-------- Input

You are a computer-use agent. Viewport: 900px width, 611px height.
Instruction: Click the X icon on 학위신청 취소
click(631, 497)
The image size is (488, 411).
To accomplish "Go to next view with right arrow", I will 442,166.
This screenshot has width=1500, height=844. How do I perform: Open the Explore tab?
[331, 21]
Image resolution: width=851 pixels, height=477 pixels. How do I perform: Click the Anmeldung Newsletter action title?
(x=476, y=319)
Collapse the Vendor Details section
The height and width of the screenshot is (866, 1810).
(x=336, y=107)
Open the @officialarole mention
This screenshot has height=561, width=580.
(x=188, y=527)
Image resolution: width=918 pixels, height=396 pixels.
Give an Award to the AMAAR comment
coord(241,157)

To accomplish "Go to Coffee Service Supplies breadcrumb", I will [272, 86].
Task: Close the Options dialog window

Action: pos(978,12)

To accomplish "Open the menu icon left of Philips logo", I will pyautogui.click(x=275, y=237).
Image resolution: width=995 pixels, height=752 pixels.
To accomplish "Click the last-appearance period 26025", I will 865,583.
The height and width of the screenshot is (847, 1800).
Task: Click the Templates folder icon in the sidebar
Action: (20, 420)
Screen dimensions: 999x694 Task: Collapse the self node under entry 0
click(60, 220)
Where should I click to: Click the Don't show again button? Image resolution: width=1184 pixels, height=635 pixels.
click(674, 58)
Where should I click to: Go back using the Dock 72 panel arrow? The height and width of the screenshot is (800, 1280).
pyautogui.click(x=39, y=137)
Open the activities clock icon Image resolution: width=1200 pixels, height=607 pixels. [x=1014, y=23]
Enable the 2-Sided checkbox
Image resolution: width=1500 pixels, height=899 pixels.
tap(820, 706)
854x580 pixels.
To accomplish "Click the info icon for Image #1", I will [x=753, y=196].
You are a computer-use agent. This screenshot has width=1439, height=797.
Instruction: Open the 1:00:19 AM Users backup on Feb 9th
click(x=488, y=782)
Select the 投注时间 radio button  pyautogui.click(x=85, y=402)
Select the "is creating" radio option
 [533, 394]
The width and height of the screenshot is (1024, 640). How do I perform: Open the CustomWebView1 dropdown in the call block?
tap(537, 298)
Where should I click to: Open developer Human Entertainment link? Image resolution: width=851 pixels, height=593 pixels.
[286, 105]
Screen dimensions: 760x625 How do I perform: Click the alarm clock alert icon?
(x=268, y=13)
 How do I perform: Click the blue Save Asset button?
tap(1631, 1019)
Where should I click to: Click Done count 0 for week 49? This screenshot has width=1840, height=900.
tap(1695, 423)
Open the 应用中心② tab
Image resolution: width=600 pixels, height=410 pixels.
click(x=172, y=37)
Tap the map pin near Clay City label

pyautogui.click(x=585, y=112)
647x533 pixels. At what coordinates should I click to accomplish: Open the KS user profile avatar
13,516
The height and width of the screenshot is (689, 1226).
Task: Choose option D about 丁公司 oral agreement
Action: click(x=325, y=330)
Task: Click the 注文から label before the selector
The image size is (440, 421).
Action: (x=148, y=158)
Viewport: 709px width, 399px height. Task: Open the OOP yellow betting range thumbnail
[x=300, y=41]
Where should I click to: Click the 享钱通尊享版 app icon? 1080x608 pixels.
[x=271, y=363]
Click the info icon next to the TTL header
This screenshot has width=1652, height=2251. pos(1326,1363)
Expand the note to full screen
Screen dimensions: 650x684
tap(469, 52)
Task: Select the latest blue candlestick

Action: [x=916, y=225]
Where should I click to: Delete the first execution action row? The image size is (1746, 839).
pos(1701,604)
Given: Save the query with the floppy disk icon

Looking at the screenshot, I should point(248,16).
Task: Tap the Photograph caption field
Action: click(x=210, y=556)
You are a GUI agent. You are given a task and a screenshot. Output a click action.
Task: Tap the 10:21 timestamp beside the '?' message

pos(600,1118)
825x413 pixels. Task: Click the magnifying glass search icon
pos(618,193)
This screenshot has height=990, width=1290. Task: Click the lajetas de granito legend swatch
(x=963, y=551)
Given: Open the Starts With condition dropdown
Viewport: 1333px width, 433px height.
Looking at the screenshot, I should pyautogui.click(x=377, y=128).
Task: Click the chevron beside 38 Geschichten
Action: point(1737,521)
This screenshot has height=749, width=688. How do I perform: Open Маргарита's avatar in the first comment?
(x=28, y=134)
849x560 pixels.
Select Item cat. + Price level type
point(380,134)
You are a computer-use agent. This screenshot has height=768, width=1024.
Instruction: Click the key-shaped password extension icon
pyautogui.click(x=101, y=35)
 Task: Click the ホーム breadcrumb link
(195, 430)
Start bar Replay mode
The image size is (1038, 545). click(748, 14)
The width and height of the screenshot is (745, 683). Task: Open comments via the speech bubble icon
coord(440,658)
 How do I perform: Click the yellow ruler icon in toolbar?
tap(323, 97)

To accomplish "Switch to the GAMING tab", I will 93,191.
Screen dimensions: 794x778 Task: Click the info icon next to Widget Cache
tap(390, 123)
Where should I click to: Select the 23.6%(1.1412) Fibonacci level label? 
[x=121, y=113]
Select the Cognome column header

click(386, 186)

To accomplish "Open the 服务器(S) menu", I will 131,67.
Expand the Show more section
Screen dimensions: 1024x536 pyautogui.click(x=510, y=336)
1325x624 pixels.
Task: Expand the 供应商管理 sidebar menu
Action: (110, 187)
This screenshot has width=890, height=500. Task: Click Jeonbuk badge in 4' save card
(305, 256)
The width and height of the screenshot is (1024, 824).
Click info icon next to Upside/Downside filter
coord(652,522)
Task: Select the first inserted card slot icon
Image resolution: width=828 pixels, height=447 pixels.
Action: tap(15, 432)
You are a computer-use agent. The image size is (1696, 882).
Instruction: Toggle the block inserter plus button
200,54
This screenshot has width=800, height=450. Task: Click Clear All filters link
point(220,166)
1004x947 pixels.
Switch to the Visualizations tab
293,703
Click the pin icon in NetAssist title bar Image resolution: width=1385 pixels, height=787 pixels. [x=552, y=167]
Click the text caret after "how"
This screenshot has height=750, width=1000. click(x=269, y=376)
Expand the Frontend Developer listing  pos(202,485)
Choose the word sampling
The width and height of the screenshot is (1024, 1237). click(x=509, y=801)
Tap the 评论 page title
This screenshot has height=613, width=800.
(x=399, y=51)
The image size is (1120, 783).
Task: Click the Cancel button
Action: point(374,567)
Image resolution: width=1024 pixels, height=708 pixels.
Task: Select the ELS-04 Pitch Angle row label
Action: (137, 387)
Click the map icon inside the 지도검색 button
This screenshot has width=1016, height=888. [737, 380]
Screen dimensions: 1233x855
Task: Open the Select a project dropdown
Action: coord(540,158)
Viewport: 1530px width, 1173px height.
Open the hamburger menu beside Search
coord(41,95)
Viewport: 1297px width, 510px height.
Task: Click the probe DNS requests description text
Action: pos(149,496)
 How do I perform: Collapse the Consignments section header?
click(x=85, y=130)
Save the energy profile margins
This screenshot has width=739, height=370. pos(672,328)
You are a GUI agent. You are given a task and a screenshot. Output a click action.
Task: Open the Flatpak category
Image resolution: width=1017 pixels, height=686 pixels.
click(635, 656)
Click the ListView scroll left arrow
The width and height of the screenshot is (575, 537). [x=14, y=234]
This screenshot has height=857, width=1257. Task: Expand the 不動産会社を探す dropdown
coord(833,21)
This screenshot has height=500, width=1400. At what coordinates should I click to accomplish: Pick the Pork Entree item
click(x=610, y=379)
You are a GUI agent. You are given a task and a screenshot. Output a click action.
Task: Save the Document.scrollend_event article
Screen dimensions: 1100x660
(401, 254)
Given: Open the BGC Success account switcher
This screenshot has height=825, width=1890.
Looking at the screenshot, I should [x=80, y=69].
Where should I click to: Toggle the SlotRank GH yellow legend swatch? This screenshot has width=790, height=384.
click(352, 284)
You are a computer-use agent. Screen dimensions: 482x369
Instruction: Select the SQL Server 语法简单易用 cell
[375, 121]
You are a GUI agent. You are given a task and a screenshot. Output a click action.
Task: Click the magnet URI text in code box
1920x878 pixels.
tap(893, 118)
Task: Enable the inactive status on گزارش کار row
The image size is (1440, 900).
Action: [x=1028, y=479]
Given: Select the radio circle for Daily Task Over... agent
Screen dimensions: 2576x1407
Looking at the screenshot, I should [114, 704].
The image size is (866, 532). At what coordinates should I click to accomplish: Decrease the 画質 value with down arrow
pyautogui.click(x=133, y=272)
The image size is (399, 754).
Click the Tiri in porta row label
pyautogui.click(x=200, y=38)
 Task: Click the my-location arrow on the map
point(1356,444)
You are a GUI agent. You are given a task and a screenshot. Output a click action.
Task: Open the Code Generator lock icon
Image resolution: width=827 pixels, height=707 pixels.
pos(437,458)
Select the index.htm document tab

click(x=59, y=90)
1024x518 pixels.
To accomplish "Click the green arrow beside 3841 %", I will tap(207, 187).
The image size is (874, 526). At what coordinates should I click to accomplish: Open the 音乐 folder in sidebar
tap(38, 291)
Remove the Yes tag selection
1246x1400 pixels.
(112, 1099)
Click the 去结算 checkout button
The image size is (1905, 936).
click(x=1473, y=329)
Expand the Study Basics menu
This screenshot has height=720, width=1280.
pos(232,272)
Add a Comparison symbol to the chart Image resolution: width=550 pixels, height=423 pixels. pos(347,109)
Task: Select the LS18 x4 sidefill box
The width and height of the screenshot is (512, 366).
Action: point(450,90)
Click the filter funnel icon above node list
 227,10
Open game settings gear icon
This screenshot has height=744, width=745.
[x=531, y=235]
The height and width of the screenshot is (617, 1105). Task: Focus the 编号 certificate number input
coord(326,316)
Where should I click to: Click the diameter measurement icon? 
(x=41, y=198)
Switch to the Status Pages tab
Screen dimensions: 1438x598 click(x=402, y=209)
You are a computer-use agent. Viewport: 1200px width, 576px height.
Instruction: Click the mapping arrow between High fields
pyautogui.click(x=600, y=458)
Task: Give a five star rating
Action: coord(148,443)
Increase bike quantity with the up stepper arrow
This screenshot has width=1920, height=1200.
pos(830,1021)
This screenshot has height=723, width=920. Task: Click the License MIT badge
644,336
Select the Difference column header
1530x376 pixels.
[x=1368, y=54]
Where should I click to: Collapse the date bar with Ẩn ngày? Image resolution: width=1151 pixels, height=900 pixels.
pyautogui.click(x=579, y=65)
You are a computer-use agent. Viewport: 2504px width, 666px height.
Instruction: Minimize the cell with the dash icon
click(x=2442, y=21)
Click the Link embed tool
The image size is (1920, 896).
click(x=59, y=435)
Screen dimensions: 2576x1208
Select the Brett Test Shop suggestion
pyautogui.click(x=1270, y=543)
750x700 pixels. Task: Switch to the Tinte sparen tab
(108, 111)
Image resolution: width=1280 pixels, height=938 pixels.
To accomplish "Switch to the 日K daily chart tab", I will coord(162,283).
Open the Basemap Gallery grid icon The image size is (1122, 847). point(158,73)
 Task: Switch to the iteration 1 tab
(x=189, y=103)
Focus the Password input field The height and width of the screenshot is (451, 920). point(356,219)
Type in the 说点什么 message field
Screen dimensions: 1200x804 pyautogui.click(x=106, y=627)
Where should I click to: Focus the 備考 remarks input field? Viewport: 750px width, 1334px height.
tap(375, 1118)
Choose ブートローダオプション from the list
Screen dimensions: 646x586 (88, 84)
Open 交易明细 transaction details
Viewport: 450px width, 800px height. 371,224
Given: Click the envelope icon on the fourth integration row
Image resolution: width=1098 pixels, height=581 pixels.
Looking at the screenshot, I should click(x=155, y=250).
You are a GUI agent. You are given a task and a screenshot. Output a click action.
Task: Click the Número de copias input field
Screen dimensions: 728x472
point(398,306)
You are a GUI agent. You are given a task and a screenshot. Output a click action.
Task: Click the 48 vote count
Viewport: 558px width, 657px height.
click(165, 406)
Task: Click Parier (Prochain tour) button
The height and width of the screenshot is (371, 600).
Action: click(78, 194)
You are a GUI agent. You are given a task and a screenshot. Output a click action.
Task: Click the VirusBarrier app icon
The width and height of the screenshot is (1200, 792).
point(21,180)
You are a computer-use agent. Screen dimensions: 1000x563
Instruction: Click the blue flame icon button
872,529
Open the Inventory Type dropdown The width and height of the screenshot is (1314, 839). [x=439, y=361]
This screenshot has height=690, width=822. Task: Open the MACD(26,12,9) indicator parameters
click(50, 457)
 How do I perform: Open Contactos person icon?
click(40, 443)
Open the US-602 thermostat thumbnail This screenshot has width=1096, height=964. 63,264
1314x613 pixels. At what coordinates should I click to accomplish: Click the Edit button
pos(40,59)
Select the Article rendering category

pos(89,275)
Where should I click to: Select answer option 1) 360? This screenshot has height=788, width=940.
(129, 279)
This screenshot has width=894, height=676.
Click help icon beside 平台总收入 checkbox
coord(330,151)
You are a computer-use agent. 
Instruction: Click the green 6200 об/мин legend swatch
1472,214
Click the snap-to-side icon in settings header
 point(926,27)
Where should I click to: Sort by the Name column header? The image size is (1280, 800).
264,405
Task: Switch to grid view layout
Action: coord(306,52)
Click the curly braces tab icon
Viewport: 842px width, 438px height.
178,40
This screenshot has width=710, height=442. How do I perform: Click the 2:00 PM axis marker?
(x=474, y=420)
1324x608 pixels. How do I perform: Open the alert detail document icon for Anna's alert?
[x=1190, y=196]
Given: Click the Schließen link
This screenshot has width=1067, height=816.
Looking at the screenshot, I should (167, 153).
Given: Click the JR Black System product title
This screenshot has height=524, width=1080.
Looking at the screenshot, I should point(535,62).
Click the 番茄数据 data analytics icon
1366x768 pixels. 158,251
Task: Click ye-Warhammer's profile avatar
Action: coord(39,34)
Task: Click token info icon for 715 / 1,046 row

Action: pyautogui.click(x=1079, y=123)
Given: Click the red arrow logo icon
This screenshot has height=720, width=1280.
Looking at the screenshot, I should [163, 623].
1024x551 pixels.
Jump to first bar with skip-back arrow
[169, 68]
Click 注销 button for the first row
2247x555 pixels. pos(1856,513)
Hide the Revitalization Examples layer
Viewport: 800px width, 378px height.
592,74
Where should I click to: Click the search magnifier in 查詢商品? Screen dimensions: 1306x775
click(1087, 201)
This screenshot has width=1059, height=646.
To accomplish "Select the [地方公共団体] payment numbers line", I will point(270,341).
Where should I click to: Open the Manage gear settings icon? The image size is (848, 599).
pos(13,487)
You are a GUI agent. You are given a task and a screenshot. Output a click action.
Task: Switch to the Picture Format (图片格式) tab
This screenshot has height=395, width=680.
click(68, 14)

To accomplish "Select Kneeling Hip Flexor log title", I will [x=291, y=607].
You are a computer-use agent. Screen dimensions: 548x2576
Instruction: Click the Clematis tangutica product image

----------------

→ Your goal
For each line in the entries that contains the string "logo", make a copy.

→ Written response
To accomplish "Open the menu icon left of Philips logo", I will pyautogui.click(x=275, y=237).
Given: Click the red arrow logo icon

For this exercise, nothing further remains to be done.